Is his potential boss going to ask him one day if he mastered multiplying fractions in 5th grade or 6th grade, and depending on the answer would determine whether or not he gets the job?
If he decides to apply for college one day, will they ask him to fill out a questionnaire about whether or not he understood the order of operations in 5th grade or in 6th grade, and depending on that answer would determine whether or not they accept him into their school?
Will your child who struggled to learn to read and didn’t fully grasp reading until they were 9 instead of the, so-called, “normal reading age” of 6, be held back from getting a job, or not get accepted into a college because of that?
Nope! Now, chew on that for a bit 😊.
3. Homeschooling is NOT: Doing textbooks and workbooks, all day, every day
Instead of cramming my children’s minds with workbooks and textbooks all day, I’d rather my kids learn in different and more effective and retaining ways.
I want my kids to learn in ways such as:
- By sitting down and reading a good book, reading the newspaper, or taking a field trip to a special landmark.
- Gaining awesome facts and knowledge through an awesome Podcast
- Getting together to do a Unit Study with all of their siblings, to learn and work together.
Textbooks and workbooks are fine… in moderation if that’s the route you choose.
But please, please, don’t overdo it on your children’s poor brains.
They can memorize facts, but that doesn’t mean they have gained knowledge.
So just remember— Don’t bore your children out by having them sit and do workbooks all day, read from textbooks, and answer the questions. That is such a dull, dry, and boring way to learn.
4. Homeschooling IS NOT: easy
We cannot lie and say that we love homeschooling all the time because not every day is a bed of roses, full of sunshine, rainbows, and baby bunnies.
In fact, there have been days I’ve looked at a child and said in frustration, “I’m ready to send you on the next school bus to school”. Lord forgive me! 😅
Of course, not being serious, but there are just some days that are rough, right?!

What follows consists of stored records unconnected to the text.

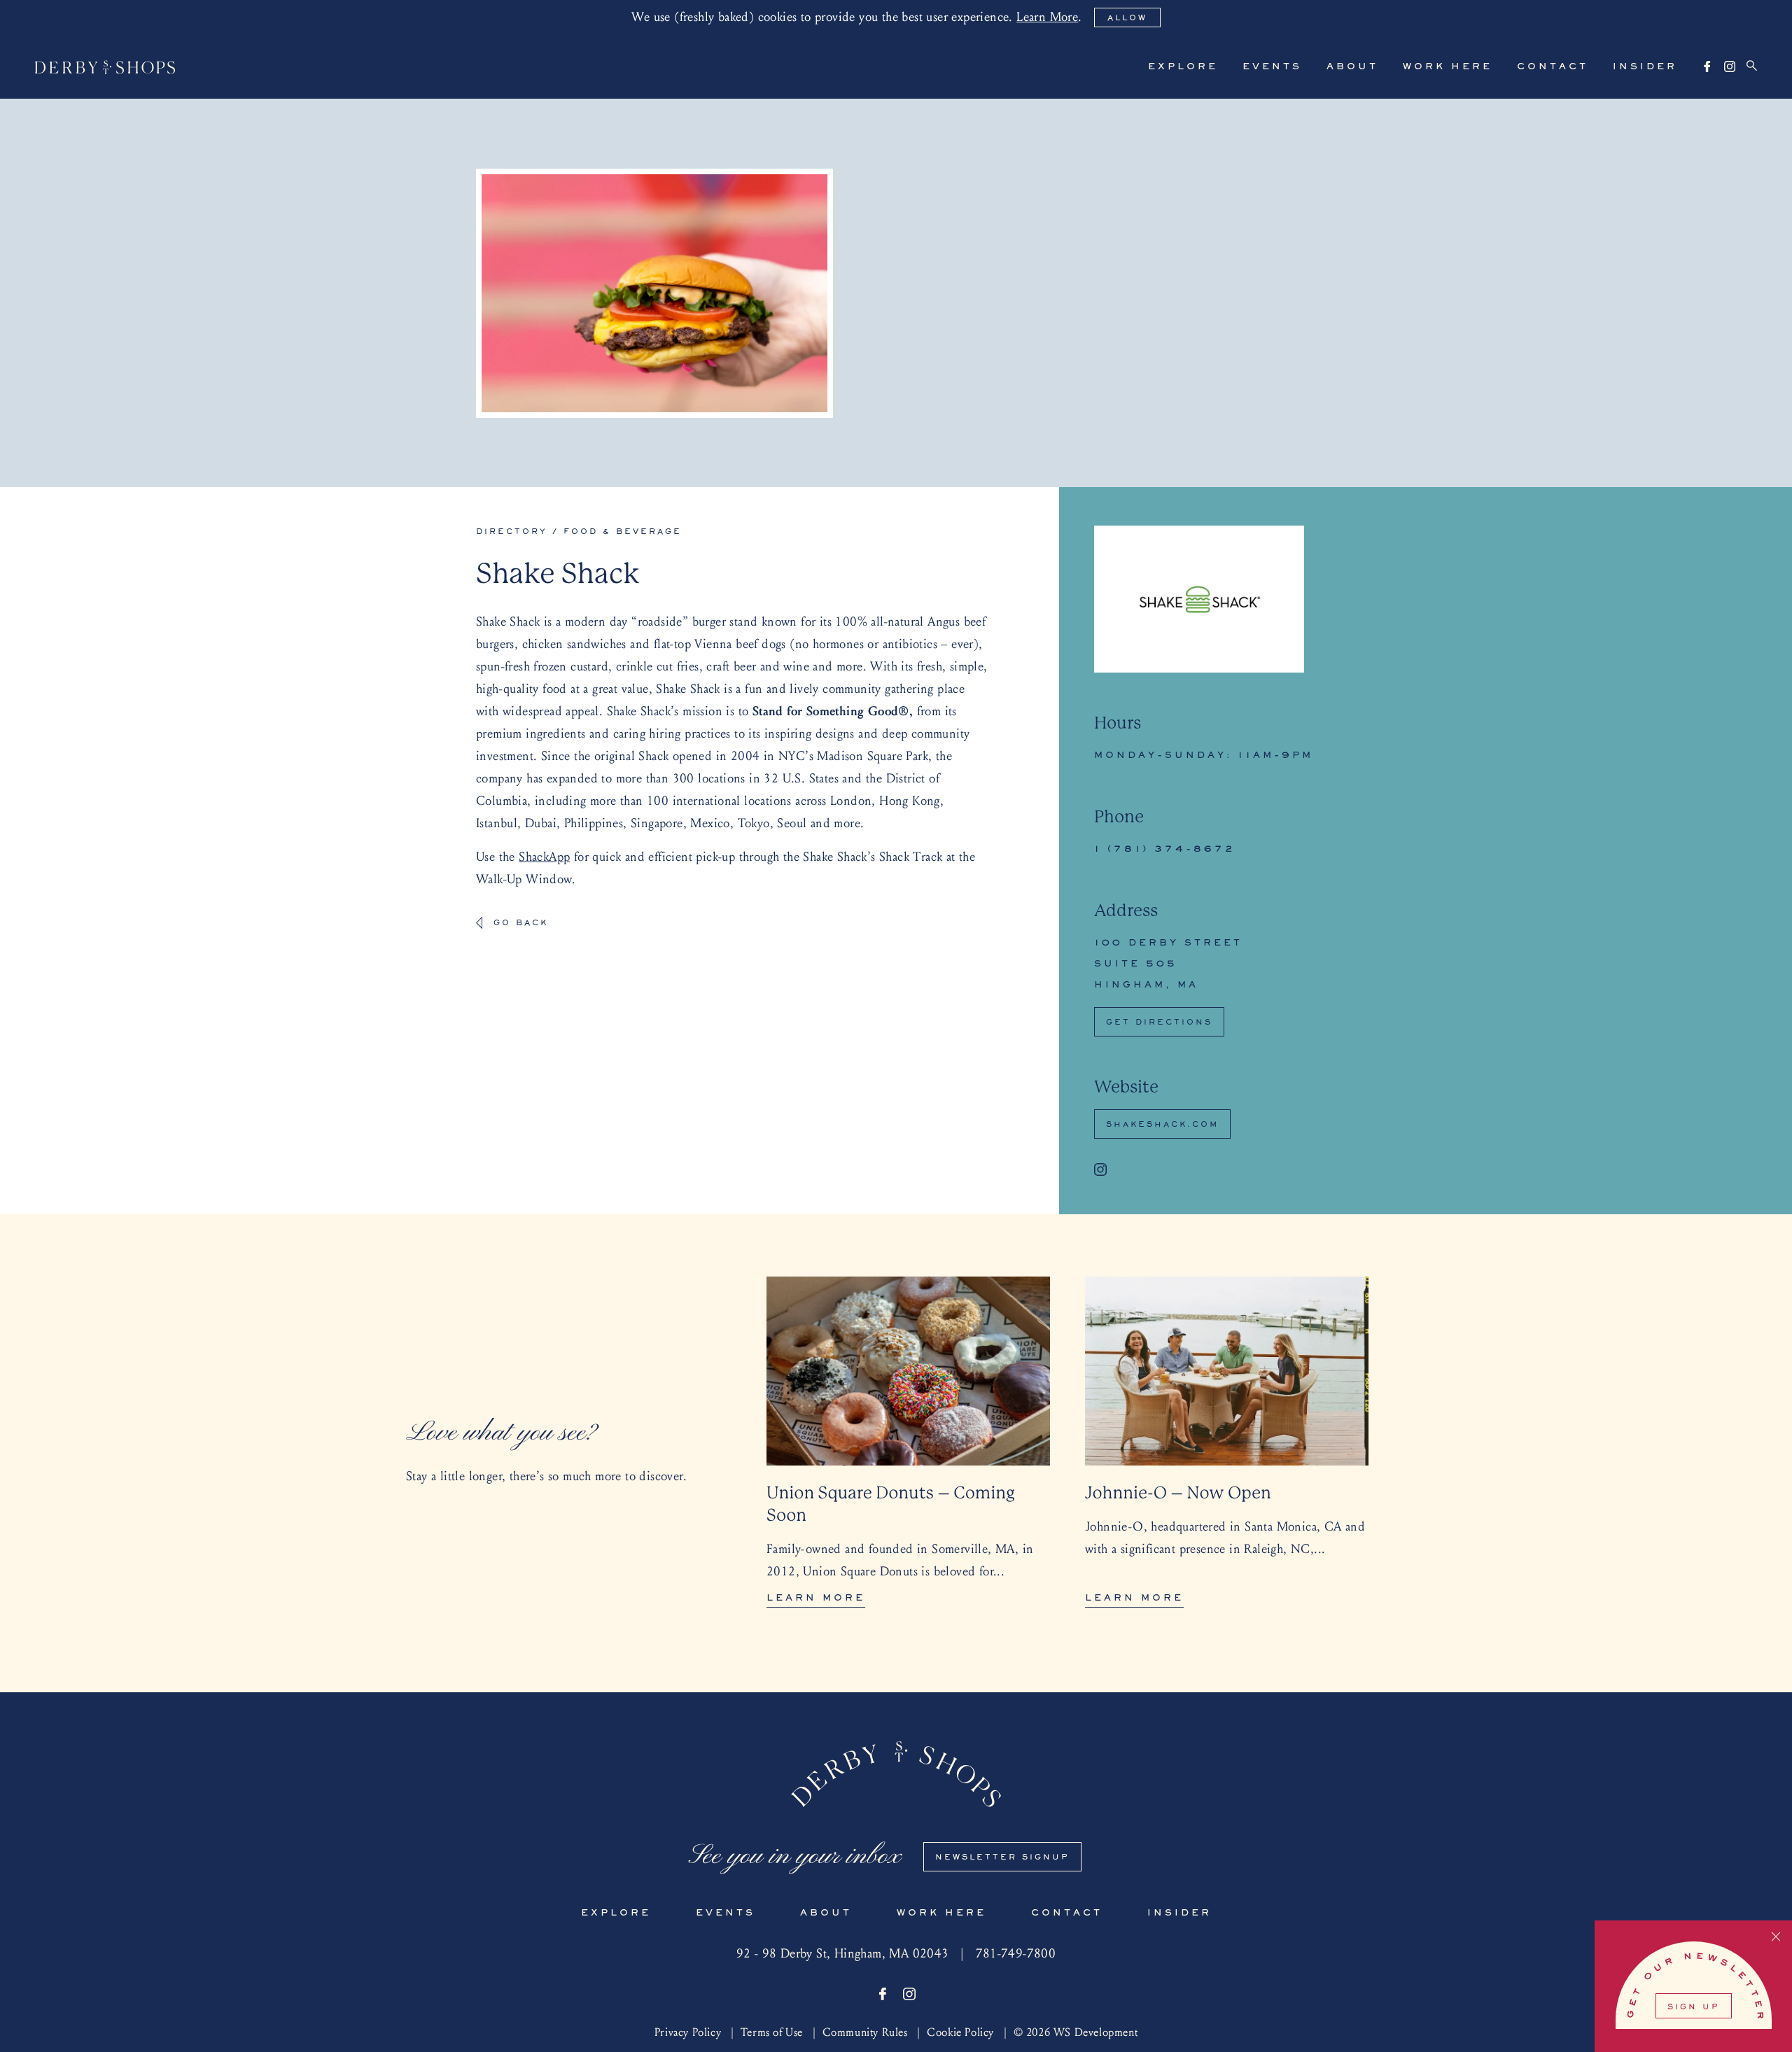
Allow (1127, 18)
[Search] (1751, 66)
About (1352, 67)
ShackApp (544, 857)
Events (1272, 67)
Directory (511, 531)
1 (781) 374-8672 (1165, 849)
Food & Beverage (623, 531)
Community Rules (865, 2032)
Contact (1552, 67)
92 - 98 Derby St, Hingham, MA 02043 (842, 1953)
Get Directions (1159, 1022)
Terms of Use (772, 2032)
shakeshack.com (1162, 1124)
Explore (1183, 67)
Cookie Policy (960, 2032)
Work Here (1447, 67)
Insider (1645, 67)
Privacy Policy (687, 2032)
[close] (1776, 1937)
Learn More (1047, 17)
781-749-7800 (1016, 1953)
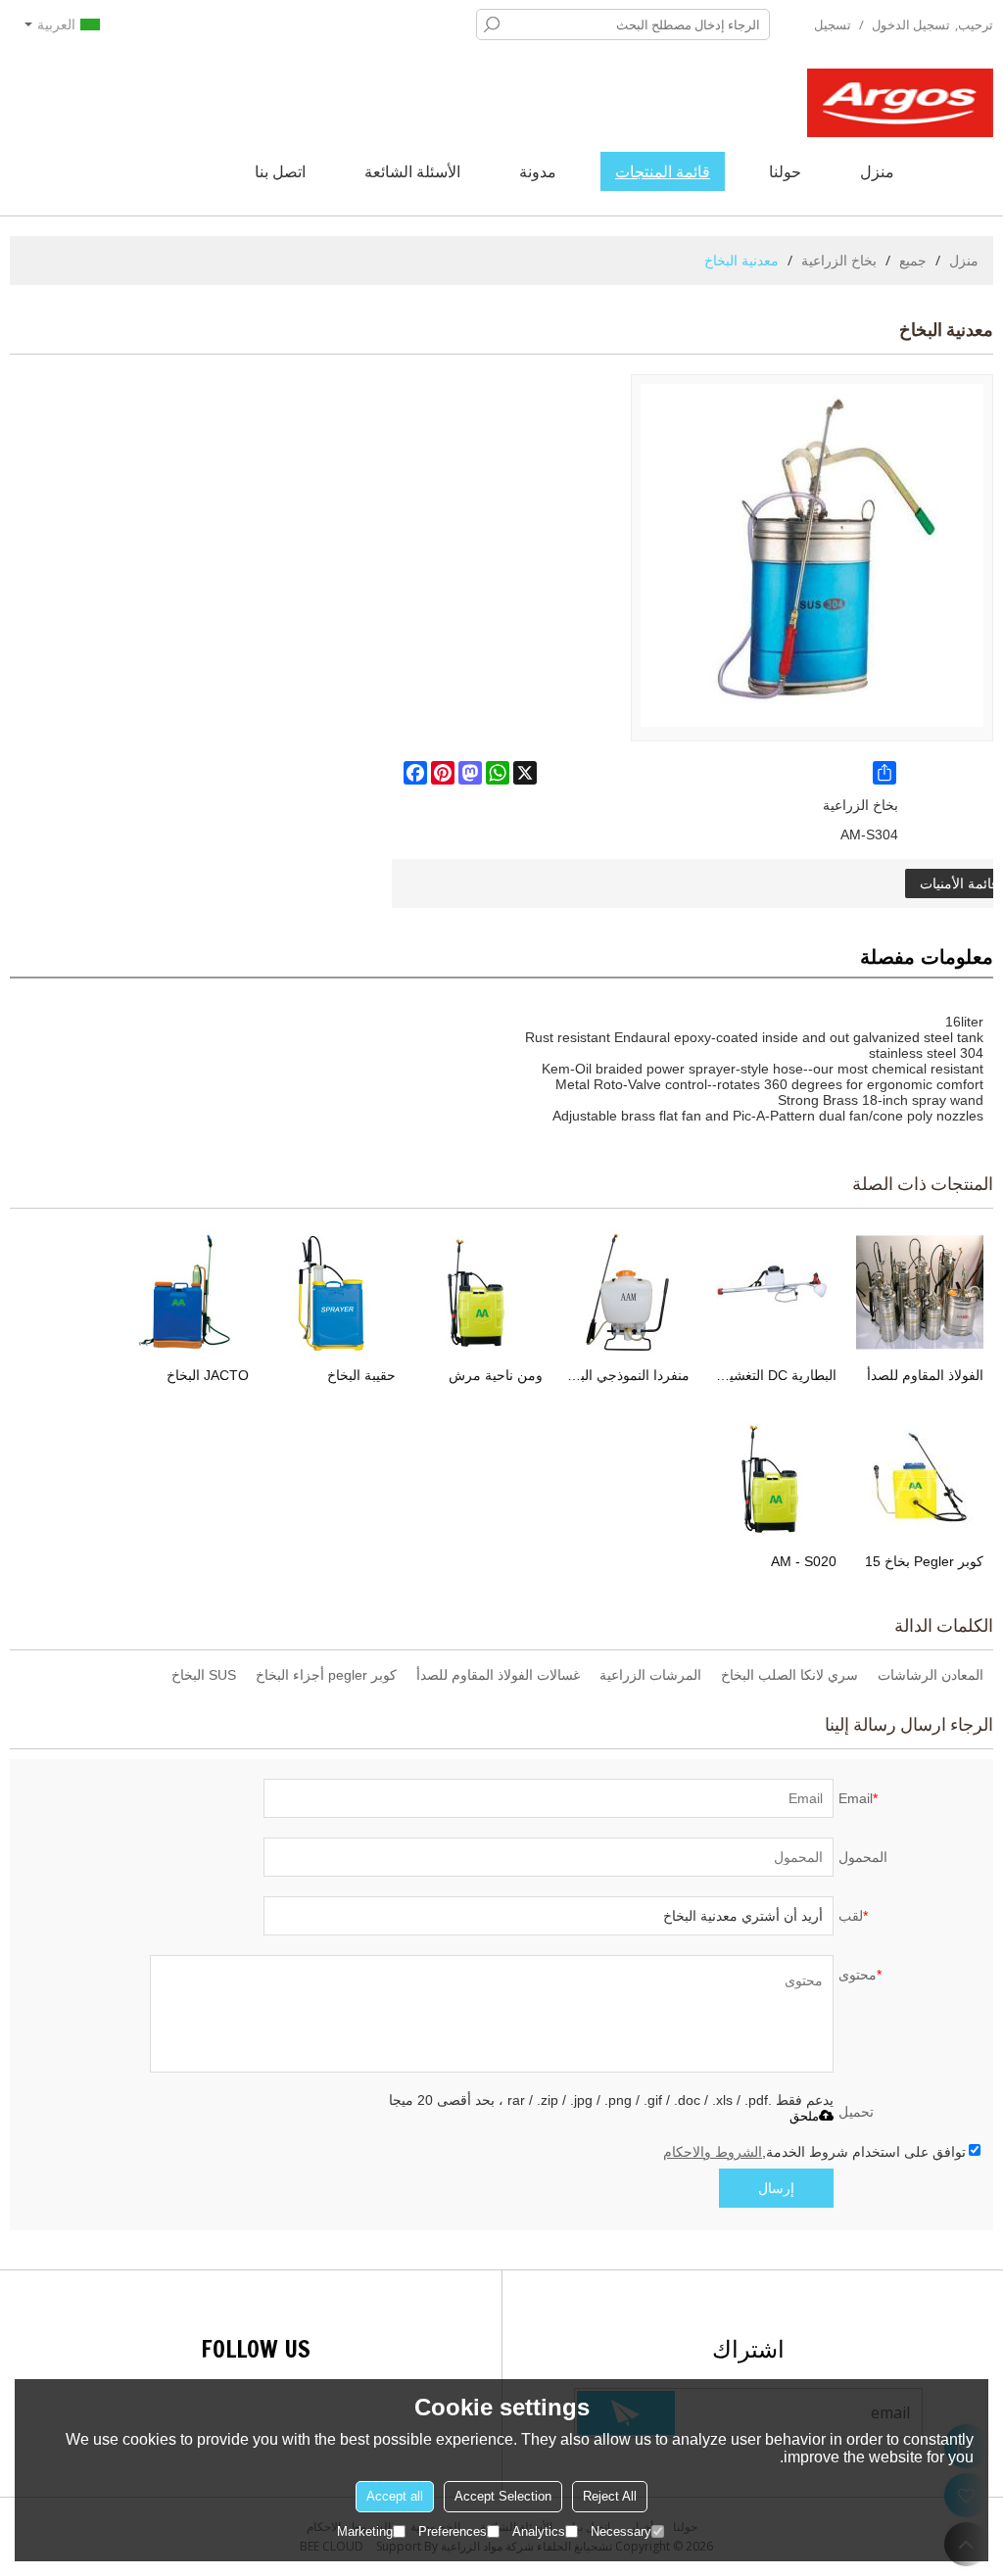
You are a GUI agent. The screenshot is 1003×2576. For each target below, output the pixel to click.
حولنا (785, 171)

Real homeschooling is hard work. Hard, but so rewarding!
Real homeschooling takes our blood, sweat and even tears, more times than I’d like to admit.
It can get stressful, but again, aside from the bad days, homeschooling is so rewarding and such a blessing.
The good days outweigh the rough ones by far!
So even when you feel like screaming because you’ve explained the same math problem to your child 57 times and they still don’t get it… just know that we all have those days sometimes.
So now that you know what real homeschooling IS NOT, try something new!
Maybe you can stop the textbooks for a while and enjoy something this week to switch things up. Make popcorn, or grab some tea and a treat, get cozy on the couch or gather around the table and enjoy learning through a podcast or a great living book this week!
And remember, friend, it’s time to take the public school out of our homes and bring the HOME back into our schooling. Try and be intentional about that this week.